Task item: May I have the lines from the one containing "This screenshot has width=1139, height=388." to the end of the entries, returned exactly and with nothing else?

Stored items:
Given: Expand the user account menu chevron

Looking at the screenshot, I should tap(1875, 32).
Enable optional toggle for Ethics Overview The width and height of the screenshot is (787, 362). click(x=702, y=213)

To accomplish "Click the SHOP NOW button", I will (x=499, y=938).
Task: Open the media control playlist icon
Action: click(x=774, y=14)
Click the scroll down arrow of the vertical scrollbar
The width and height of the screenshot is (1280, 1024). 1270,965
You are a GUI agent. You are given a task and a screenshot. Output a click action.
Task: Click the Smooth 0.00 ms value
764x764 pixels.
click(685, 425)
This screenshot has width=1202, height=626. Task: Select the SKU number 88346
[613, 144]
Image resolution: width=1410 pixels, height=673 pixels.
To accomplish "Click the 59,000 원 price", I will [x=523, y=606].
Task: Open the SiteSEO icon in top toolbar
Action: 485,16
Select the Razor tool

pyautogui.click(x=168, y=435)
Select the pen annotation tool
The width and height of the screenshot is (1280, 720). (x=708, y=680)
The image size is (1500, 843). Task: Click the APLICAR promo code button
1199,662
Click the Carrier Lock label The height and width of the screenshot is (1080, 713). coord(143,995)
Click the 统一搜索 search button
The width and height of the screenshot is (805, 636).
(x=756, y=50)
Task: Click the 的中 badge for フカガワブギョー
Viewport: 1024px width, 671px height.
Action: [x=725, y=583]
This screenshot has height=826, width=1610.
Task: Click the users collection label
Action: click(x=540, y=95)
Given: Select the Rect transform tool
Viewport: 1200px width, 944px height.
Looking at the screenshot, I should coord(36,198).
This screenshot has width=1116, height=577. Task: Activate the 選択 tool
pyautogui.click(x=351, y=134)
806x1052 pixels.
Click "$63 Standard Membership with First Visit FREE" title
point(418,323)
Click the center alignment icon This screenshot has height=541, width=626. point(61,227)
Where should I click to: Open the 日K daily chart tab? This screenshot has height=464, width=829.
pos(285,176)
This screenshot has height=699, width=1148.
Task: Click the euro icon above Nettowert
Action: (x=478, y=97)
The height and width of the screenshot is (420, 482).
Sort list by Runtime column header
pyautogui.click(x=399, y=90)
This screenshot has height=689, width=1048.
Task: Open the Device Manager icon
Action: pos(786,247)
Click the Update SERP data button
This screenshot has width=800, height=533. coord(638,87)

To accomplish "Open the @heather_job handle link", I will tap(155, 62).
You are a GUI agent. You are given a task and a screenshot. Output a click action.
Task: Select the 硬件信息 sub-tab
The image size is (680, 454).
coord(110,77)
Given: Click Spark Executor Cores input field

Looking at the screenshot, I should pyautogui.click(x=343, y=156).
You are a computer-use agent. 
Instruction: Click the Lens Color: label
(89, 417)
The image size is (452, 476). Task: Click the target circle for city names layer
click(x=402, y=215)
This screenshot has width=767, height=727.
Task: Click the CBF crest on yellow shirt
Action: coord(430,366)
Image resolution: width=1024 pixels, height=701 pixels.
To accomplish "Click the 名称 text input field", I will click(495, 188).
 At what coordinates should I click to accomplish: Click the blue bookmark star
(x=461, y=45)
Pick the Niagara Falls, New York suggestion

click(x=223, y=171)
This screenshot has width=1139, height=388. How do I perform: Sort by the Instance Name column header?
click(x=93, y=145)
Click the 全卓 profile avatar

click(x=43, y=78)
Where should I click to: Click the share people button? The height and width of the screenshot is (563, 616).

Expected answer:
This screenshot has width=1139, height=388. How do I perform: Sort by the Instance Name column header?
click(x=93, y=145)
Click the 全卓 profile avatar

click(x=43, y=78)
Where should I click to: Click the share people button? The height and width of the screenshot is (563, 616).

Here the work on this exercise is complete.